Get to grips with file access controls in Linux as we take “rwx” to the max.

Check into a hotel, and the chances are you’ll get a little plastic card. Take the lift to your room, slot the card in the door, and either it will let you in or you will have to retrace your steps to the check-in desk to get a new card. That’s access control. Within an operating system, it can be applied at various points. Consider the common scenario of browsing to a website that’s delivered by a LAMP stack. Access controls are applied at several places in the data path:

• Packet filtering rules in the Linux kernel can block incoming traffic except to a few favoured ports, or from a favoured IP address range perhaps.

• The Apache web server can apply access controls based on directives in its config file. For example, “allow from” and “deny from” rules control access based on the client machine identity, and it also supports user logins to restrict access to parts of the site to specific authenticated users. Many servers such as Samba and Postfix can impose similar rules.

• The PHP code on a web page queries a back-end database, probably MySQL. Here again, there’s a need to authenticate, and there’s a fine-grained set of privileges defined in MySQL’s grant tables.

• Underneath it all, we have the Linux filesystem. Again, access control decisions are made based on the file’s ownership and permissions, and on the identity of the process attempting the access.

Indeed, there are so many points along the way at which something might say “no” that it’s a miracle it ever works at all. And don’t even get me started on the mandatory access control mechanisms like SELinux and App Armor.

In my list, items 2 and 3 are implemented by rules in userspace (ie within the code of the server itself), whereas items 1 and 4 rely on decision-making code in the kernel.
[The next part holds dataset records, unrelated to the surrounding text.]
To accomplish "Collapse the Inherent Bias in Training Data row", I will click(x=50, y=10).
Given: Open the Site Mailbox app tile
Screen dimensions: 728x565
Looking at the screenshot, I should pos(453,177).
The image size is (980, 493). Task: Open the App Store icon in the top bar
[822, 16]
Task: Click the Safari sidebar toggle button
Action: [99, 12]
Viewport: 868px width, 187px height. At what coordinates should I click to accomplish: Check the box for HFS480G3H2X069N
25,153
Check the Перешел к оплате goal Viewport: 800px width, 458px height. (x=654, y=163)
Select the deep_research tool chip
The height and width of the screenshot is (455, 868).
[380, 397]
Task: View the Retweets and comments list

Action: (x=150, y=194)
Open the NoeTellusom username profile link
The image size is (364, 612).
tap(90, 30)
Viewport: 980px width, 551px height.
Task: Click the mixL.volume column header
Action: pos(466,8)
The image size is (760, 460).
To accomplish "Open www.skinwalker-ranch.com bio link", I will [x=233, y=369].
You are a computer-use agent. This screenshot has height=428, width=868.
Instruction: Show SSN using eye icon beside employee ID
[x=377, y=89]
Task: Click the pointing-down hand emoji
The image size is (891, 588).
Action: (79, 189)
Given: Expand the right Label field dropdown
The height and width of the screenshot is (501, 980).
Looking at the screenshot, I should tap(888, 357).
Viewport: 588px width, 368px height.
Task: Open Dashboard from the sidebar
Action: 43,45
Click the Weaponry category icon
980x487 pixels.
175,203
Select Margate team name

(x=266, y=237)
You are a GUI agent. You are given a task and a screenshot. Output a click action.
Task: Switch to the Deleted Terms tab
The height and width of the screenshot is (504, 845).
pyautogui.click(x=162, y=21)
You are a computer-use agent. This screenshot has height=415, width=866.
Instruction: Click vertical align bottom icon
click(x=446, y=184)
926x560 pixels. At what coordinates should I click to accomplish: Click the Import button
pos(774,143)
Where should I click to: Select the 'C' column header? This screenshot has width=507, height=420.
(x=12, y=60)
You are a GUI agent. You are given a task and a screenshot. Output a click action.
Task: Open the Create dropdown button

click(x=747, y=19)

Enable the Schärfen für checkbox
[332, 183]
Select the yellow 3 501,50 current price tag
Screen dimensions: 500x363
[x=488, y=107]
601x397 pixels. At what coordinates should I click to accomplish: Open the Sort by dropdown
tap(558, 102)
It’s the bottom layer (item 4 – file access control) that I want to focus on here. The detail of how this works is a well-travelled road and probably familiar to you. But I’ll try to turn over a few stones along the way that you haven’t looked underneath before.

Burn after reading

A good place to start is by examining a couple of lines from ls -l:

# ls -ld /home/chris /etc/shadow
-rw-r----- 1 root shadow 1284 Sep 29 13:51 /etc/shadow
drwxr-xr-x 93 chris chris 4096 Sep 29 12:08 /home/chris

The first field of the line includes the classic nine permission bits, the third and fourth fields show the owner and group of the file. The table ‘rwx explained’ shows the meaning of these three permissions as applied to files and directories. The meaning of the execute bit, in particular, is totally different for files and directories. You should also notice that you need to have both read and execute permission to have any sort of useful access to a directory, and they invariably go together; you are very unlikely to come across a directory that has one but not the other.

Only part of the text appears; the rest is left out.